И далее — проститутка из Марселя, она же жена Стефана — явно Мария Магдалина. И еще: могила Стефана, тоже согласно легенде, оказывается пустой — шквал артиллерийского налета вышвырнул погребенное тело из земли.
В соответствии с подобным построением и извлекается из романа однозначная моральная идея: ради людей герой добровольно идет на гибель, "смертию смерть поправ".
Однако именно эта чистота нравственного назидания лишает фолкнеровскии мир его живой красочности. В отличие от прежних вещей, в которых библейская символика тоже играла значительную художественную роль, «Притча» неуклонно лишается пластики конкретного человеческого образа. Даже когда Фолкнер переносит действие книги в знакомые ему края, ближе к Йокнопатофе, и тут он погружает его в атмосферу прозрачной и четко выраженной мысли. Старый негр — персонаж, обычно выступающий у писателя на ролях стихийного, природного человека, здесь произносит: "Все, что можно сделать с человеком, — это уничтожить его плоть. Но нельзя заглушить его голос".

_ИСХОДНЫЕ МАТЕРИАЛЫ_
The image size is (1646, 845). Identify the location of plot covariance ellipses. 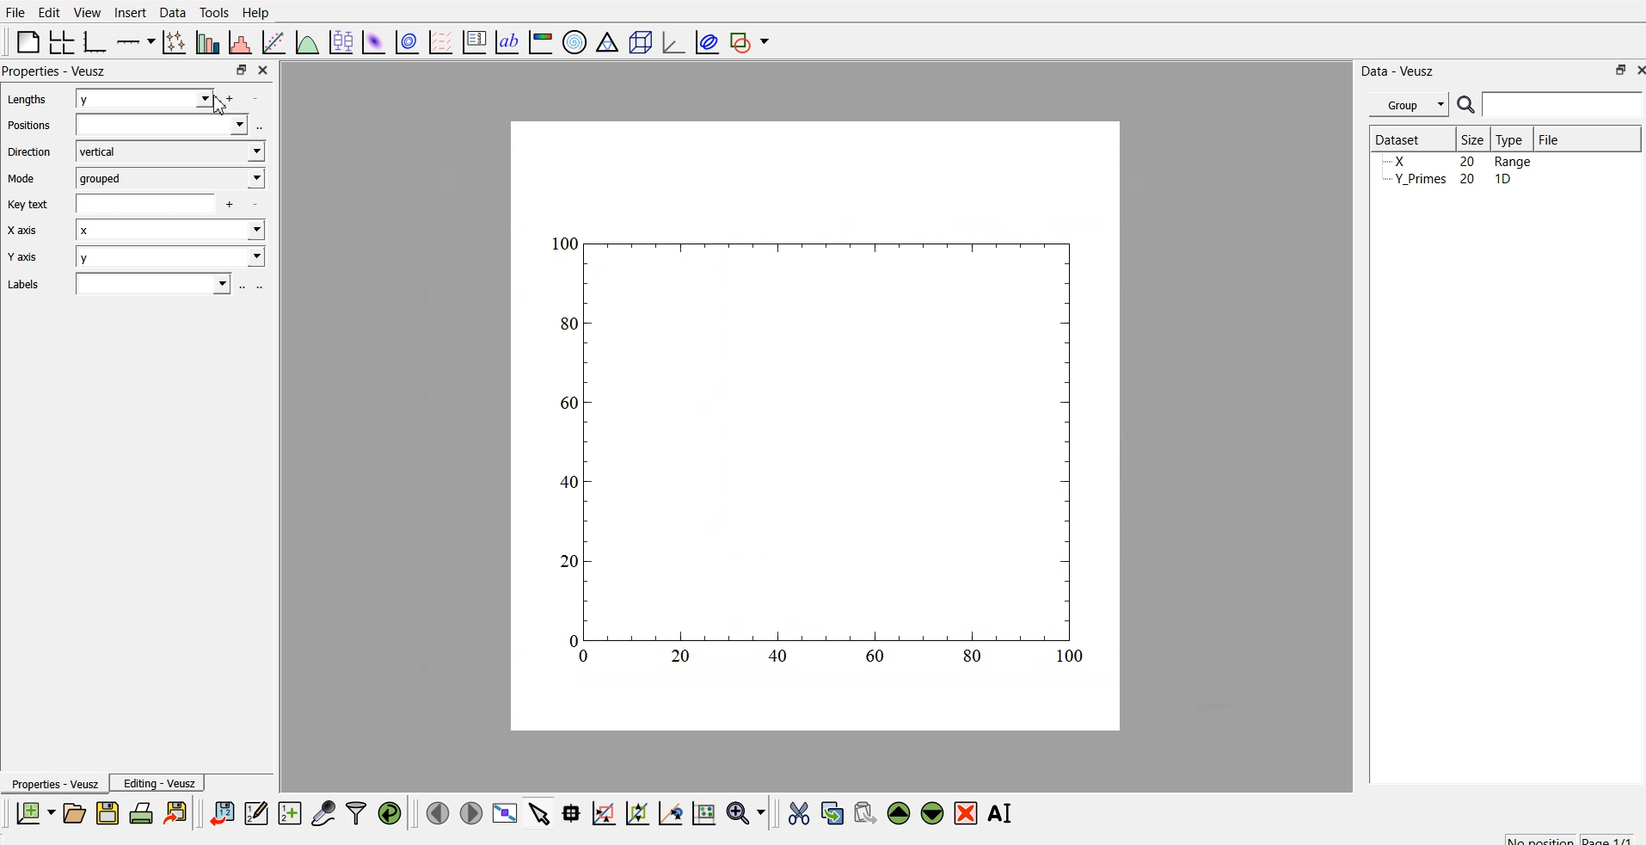
(708, 40).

_ПИСЬМЕННОЕ ЗАДАНИЕ 1_
Почему, согласно тексту о «Притче», могила Стефана оказывается пустой?
_ПИСЬМЕННОЕ ЗАДАНИЕ 2_
Перепиши дословно из текста о «Притче» фрагмент, который начинается со слов «И далее — проститутка» и заканчивается словами «тело из земли.».

_ОТВЕТ 1_
Шквал артиллерийского налета вышвырнул погребенное тело из земли.

_ОТВЕТ 2_
И далее — проститутка из Марселя, она же жена Стефана — явно Мария Магдалина. И еще: могила Стефана, тоже согласно легенде, оказывается пустой — шквал артиллерийского налета вышвырнул погребенное тело из земли.